=== Records shown ===
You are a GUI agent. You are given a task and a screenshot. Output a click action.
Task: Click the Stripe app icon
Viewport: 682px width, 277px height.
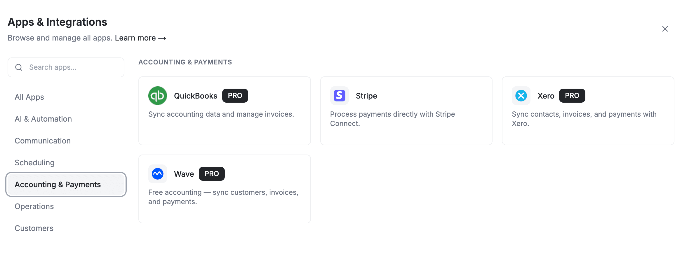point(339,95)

...

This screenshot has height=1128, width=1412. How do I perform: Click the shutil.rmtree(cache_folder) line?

=== What is needed ===
Find and copy each line above holding "screenshot".

=== Task answer ===
You are a GUI agent. You are given a task and a screenshot. Output a click action.
This screenshot has height=1128, width=1412. How do I perform: Click the shutil.rmtree(cache_folder) line?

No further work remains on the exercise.